Very good one! This is what I call unreadable...

You are using a propriety of die() I didn't know of...

die() can also be called with a reference argument. If this happens to be trapped within an eval(), $@ contains the reference.

So after the eval() died $@ contains a reference to an array holding only one element, which is a reference to an array containing the string "Just another Perl hacker". But what does the print() actually print?

Let's cut the all thing in several bits: first you must know that $#{@{${@}}} equals 0. Here is why: when you see $#a, this is the value of the last array index (one less than the size of the array) of the array @a. @{${@}} is an array dereference. Since $@ is an array holding only one value, the result is 0.

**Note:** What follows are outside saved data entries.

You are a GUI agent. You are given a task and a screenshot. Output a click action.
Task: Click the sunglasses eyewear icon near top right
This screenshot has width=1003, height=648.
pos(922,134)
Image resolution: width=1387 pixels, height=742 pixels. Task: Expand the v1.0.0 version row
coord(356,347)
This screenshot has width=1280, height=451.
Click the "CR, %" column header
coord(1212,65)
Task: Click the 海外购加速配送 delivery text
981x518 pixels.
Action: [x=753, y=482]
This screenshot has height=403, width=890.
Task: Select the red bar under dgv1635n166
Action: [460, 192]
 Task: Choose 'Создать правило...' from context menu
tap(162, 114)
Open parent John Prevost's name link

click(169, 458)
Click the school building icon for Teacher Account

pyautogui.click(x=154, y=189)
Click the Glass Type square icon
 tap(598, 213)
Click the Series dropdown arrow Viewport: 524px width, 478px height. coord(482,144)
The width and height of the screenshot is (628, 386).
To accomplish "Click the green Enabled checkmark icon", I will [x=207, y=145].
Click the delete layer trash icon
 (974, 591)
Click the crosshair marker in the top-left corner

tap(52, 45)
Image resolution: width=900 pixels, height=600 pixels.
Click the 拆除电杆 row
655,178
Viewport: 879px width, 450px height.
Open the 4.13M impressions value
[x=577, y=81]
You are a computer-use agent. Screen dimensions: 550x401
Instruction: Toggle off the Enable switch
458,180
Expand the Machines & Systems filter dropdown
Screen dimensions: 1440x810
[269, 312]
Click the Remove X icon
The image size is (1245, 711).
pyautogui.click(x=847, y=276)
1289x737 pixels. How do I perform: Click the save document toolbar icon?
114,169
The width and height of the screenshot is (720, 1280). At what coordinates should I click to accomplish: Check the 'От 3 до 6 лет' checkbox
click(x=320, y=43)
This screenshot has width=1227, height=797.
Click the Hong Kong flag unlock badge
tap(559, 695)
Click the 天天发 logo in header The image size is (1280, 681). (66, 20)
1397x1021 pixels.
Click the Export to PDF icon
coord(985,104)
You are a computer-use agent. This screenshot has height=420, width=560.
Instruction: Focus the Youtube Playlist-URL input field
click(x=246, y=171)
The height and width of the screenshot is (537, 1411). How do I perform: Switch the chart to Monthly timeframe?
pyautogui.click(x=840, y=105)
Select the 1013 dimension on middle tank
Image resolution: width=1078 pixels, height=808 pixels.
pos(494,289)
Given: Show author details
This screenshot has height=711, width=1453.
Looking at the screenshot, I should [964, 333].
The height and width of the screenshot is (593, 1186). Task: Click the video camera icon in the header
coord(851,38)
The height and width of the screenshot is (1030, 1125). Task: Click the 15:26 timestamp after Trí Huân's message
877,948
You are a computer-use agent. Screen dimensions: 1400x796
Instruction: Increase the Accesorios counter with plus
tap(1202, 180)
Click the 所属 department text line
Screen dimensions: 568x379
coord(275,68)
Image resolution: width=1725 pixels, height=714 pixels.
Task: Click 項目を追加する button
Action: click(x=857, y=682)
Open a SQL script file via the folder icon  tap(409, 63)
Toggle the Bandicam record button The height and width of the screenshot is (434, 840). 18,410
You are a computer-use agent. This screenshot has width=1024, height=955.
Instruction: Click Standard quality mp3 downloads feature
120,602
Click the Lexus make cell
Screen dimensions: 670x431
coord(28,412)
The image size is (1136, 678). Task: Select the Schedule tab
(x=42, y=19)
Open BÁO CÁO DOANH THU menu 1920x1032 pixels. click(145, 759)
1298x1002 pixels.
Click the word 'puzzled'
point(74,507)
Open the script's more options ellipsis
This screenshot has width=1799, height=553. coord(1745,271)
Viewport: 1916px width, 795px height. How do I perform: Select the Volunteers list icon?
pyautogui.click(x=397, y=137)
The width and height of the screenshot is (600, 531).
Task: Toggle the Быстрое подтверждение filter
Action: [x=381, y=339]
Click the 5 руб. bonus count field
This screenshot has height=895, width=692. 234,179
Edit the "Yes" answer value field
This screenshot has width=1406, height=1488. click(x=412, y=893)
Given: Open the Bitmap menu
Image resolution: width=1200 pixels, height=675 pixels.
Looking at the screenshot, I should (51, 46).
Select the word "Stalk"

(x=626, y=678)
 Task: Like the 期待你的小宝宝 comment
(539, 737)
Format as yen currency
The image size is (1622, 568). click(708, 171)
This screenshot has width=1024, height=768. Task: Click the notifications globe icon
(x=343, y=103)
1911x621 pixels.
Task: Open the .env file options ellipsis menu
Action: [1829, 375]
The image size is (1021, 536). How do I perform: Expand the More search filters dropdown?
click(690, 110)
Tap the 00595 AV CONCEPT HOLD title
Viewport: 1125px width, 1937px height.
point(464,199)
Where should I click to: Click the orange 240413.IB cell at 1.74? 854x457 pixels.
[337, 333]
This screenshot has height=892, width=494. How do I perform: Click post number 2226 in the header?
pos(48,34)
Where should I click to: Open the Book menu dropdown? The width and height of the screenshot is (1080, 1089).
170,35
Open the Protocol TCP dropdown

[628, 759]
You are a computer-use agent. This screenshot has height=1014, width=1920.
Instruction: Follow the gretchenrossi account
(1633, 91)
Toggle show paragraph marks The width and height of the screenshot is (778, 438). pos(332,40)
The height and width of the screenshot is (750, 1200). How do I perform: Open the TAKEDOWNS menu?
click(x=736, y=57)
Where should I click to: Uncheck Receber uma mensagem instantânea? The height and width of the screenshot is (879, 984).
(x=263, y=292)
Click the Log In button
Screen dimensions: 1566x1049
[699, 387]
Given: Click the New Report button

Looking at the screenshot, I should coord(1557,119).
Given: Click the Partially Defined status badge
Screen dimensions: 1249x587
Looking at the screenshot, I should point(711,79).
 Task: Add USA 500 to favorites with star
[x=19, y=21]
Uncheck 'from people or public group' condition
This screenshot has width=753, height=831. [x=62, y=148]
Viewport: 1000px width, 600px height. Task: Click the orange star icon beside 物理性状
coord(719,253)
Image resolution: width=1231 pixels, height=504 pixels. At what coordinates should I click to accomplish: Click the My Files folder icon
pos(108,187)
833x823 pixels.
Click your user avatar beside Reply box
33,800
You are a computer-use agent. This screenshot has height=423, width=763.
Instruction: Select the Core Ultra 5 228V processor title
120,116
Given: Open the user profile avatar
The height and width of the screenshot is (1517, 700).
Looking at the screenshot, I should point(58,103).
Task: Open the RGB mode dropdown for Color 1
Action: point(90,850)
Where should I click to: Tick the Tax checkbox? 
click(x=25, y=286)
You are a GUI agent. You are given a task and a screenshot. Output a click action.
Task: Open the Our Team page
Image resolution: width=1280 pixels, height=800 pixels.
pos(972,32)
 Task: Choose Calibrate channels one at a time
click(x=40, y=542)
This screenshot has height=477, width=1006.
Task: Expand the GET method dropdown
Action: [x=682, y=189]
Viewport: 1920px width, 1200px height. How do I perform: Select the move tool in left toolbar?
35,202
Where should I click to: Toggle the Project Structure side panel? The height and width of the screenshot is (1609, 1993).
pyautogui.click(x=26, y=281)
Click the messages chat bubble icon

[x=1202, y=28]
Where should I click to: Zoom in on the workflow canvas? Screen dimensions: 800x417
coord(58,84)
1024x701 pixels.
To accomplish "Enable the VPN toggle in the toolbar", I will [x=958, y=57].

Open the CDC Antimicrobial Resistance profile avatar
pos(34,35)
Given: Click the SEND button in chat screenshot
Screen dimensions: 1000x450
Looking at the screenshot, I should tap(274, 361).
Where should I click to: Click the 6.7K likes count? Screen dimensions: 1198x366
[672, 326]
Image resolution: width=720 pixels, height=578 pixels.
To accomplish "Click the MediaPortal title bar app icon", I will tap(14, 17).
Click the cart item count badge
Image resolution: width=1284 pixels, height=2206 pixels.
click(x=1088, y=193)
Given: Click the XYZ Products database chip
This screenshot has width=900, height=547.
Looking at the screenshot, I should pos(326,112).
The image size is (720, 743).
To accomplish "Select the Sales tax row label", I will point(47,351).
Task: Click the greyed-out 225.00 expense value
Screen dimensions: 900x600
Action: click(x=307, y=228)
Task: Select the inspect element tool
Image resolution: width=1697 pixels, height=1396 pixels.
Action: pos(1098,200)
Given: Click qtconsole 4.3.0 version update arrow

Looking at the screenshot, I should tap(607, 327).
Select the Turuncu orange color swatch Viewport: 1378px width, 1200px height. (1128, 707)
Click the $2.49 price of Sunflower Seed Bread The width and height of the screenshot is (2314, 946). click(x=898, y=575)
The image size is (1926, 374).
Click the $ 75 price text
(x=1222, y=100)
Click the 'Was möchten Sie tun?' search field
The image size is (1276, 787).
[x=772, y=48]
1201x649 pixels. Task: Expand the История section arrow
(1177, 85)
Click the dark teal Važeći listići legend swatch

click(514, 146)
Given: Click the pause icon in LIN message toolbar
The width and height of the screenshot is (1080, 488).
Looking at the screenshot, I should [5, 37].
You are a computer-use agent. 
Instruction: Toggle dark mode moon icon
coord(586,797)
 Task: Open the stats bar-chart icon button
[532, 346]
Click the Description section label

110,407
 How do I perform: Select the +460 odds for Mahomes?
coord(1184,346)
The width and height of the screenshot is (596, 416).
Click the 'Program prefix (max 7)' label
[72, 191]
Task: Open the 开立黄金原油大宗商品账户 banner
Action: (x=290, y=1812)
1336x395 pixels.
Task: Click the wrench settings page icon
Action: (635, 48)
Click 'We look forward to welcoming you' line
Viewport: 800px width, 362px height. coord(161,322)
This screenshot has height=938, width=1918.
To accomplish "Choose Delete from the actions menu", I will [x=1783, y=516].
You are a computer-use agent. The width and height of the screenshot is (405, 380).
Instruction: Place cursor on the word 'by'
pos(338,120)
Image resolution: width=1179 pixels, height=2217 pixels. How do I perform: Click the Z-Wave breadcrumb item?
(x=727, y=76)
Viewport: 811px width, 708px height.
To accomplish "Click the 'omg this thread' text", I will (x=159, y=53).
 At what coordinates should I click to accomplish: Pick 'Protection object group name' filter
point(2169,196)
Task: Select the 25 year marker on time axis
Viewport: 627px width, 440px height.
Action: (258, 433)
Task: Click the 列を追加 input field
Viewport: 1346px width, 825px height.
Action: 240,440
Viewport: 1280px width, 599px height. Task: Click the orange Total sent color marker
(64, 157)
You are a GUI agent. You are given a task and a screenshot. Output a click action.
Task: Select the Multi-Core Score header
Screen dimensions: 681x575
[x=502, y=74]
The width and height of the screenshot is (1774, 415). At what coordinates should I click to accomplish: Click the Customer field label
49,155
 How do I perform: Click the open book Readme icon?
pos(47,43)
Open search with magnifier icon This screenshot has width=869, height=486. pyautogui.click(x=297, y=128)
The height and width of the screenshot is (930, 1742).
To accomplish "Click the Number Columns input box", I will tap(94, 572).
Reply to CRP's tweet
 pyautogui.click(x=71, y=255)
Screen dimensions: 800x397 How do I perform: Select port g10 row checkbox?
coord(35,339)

We now have to understand ${${${@}}[0]}[$#{${@{${@}}}[0]}]... We recognize the underlined part as an index value. Let's calculate it.

  • ${${@}}[0] is the first element of the array reference by $@ (which is another reference to the array holding the string we want to print).
  • In $#{${@{${@}}}[0]} the underlined part is an array (dereferenced from $@). The $#<array> notation will give us the value of the last index of the array, which is 0.

With ${${${@}}[0]}[0], we are almost there. The underlined part is an array dereference, from which we want the first element.

This element is "Just another Perl hacker". QED.